StagedSync

We tried to maximally decompose the sync process into stages, and perform them sequentially. From the first sight, it might sound like a bad idea - why not use concurrency? However, we noticed that running many things concurrently obscured our ability to profile and optimise code - there is simply too much going on. Decomposition allowed us to optimise each stage in separation, which is much more tractable. We also noticed the benefit of improved code structure.

All of the stages are declared in https://github.com/ledgerwatch/erigon/blob/master/eth/stagedsync/stagebuilder.go

Stage 1 : Download Block Headers

{
                ID: stages.Headers,
                Build: func(world StageParameters) *Stage {
                        return &Stage{
                                ID:          stages.Headers,
                                Description: "Download headers",
                                ExecFunc: func(s *StageState, u Unwinder) error {
                                        return SpawnHeaderDownloadStage(s, u, world.d, world.headersFetchers)
                                },
                                UnwindFunc: func(u *UnwindState, s *StageState) error {
                                        return u.Done(world.db)
                                },
                        }
                },
        },

This stage uses two processes, a fetcher method and a processer method.
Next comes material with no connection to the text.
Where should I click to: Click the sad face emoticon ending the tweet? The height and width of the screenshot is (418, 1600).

func (d *Downloader) fetchHeaders(p *peerConnection, from uint64) error

func (d *Downloader) processHeaders(origin uint64, pivot uint64, blockNumber uint64) error

the fetcher method retrieve from the peer a group of block headers encoded in RLP, decode them and send them to the process method.
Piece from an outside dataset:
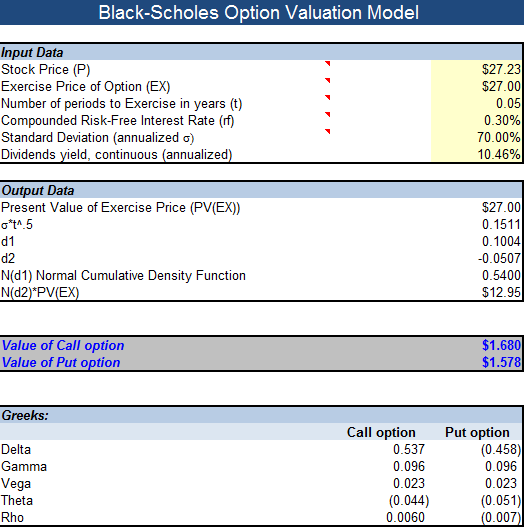This screenshot has height=529, width=524.
Task: Click the comment indicator on Exercise Price row
Action: [x=327, y=80]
the process method takes the headers retrieve thanks to the fetcher and does the following:

  • Extract Difficulty from each block in the database and record total Difficulty in the database.
  • Save block headers in database.

This process repeates until we reach the maximun height. once it is reached the stage finish.

Changes in DB:

  • Headers are encoded in database under bucket dbutils.HeaderPrefix
  • Total Difficulty per block is written in dbutils.HeaderTDKey

Stage 2 : Write Block Hashes

{
        ID: stages.BlockHashes,
        Build: func(world StageParameters) *Stage {
                return &Stage{
                        ID:          stages.BlockHashes,
                        Description: "Write block hashes",
                        ExecFunc: func(s *StageState, u Unwinder) error {
                                return SpawnBlockHashStage(s, world.db, world.datadir, world.QuitCh)
                        },
                        UnwindFunc: func(u *UnwindState, s *StageState) error {
                                return u.Done(world.db)
                        },
                }
        },
},

This stage takes the data written in stage 1, and by using the ETL framework, it writes (blockHash => blockNumber) in order in the Database. So that with given block hash we can get given block number and thus retrieve a block by knowing only the hash and not the number. We use a different stage because we want to write pre-sorted data in order to minimize write operations in the Database.

func extractHeaders(k []byte, v []byte, next etl.ExtractNextFunc) error

The function above its used with ETL to extract blockHashes and blockNumber from the key of the headers bucket. In fact, since the key of the headers bucket are a concatenation of blockNumber and blockHash, they can be used in such process.

Changes in DB:

  • BlockHash => BlockNumber are written in bucket dbutils.HeaderNumberPrefix

Stage 3 : Download Block Bodies

{
        ID: stages.Bodies,
        Build: func(world StageParameters) *Stage {
                return &Stage{
                        ID:          stages.Bodies,
                        Description: "Download block bodies",
                        ExecFunc: func(s *StageState, u Unwinder) error {
                                return spawnBodyDownloadStage(s, u, world.d, world.pid, world.prefetchedBlocks)
                        },
                        UnwindFunc: func(u *UnwindState, s *StageState) error {
                                return unwindBodyDownloadStage(u, world.db)
                        },
                }
        },
},

This stage, downloads block bodies and put them into the database. This stage is divided into two processes:

func (d *Downloader) fetchBodies(from uint64) error

func (d *Downloader) processBodiesStage(logPrefix string, to uint64) error

fetchBodies downloads the bodies from the peer and decode them from RLP format.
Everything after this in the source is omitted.